Recent studies have shown that narcolepsy with cataplexy is usually caused (>90%) by the lack of two related brain chemicals called "hypocretin-1" and "hypocretin-2". The cause of narcolepsy without cataplexy is still under investigation.

Hypocretins (orexins) were discovered by two groups of researchers almost simultaneously, hence the two names "hypocretins" and "orexins". The first group called them "hypocretin-1" and "hypocretin-2" after discovering that the molecules were found only in the hypothalamus and had some weak resemblance with the gut hormone secretin. Only 10,000-20,000 cells in the entire human brain (out of many billions) secrete these specific hypocretin molecules. The hypothalamus, a region localized deep in the base of the brain, regulates many basic functions such as the release of hormones, blood pressure, sex, food intake regulation and sleep. The subregion of the hypothalamus containing the hypocretin cells was known to be especially important for the regulation of feeding.
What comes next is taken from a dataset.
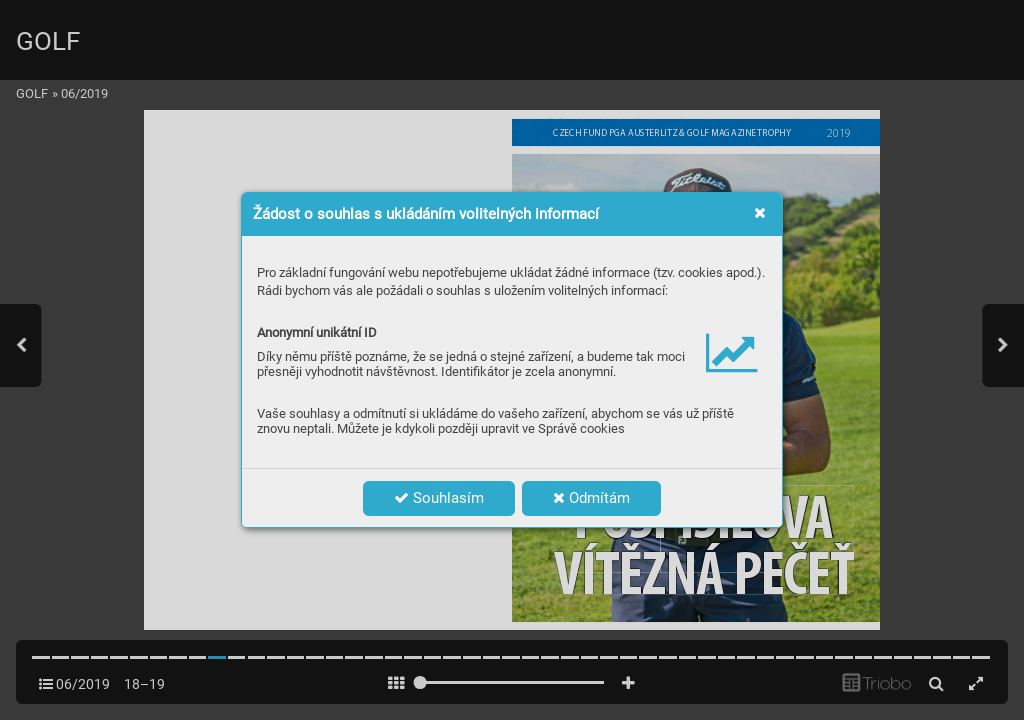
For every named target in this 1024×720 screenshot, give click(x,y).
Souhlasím (439, 498)
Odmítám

These molecules were thus first hypothesized to be important in feeding regulation. In fact, the second group that discovered the hypocretin molecules called them "orexin A and orexin B" (from orexis=appetite) and suggested that they stimulated appetite. Orexins and hypocretins are thus interchangeable terms and the scientific community is divided on what is the best name to use.
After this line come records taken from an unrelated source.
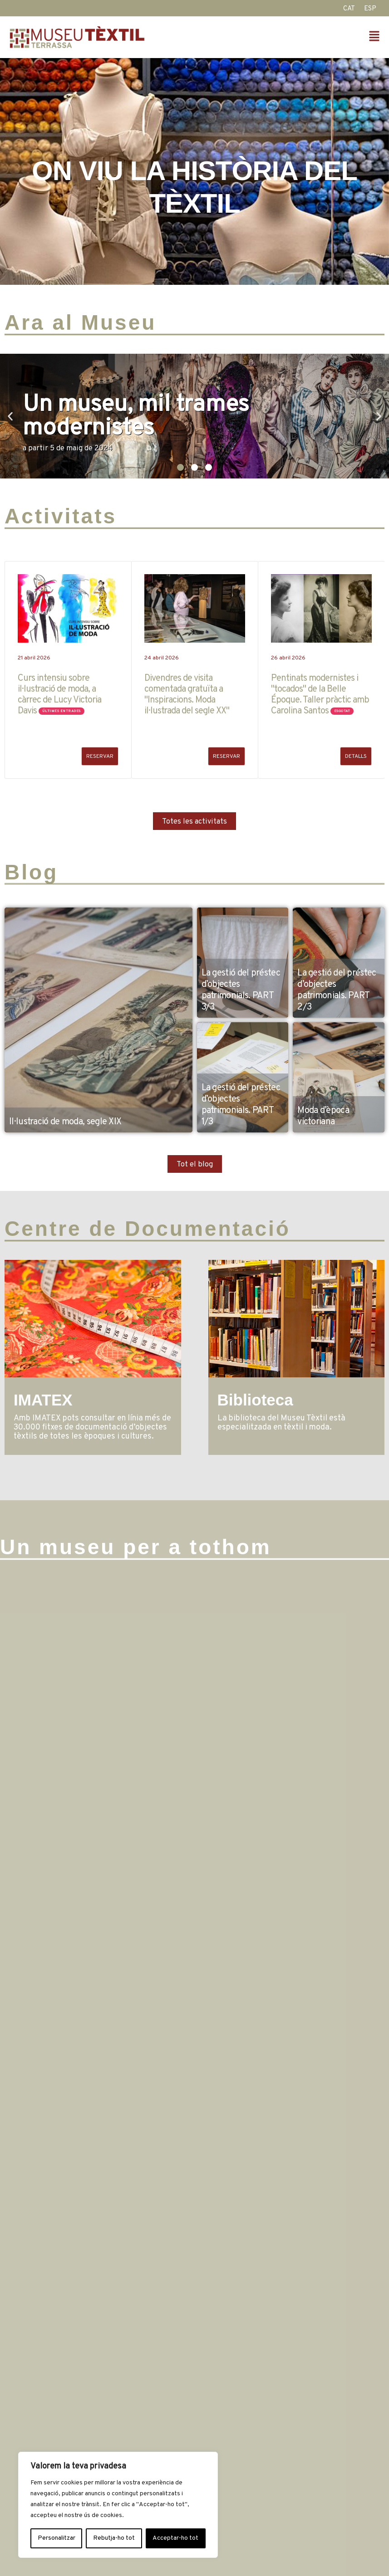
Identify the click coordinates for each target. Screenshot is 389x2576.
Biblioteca (255, 1400)
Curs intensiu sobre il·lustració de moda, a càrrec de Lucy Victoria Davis (59, 695)
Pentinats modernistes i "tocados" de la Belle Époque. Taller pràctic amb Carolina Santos (320, 695)
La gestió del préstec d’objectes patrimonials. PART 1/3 (241, 1105)
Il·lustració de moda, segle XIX (65, 1122)
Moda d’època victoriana (323, 1116)
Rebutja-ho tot (114, 2538)
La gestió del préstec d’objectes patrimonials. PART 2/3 (336, 990)
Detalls (356, 756)
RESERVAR (99, 756)
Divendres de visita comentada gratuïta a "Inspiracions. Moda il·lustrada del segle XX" (186, 695)
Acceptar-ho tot (175, 2538)
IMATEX (43, 1400)
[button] (289, 37)
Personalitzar (56, 2538)
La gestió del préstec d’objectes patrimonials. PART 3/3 (241, 990)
Recent studies have shown that the hypocretin-containing cells are missing in the brain of narcoleptic patients. The most likely explanation may be that the cells are destroyed by an autoimmune attack.

Hereditary Risk

Most cases of narcolepsy have no other family members affected with narcolepsy and the risk is very small. If you have narcolepsy-cataplexy, the risk for your child to develop narcolepsy-cataplexy is only 1-2%. The risk of developing daytime sleepiness without cataplexy may be slightly higher (4%).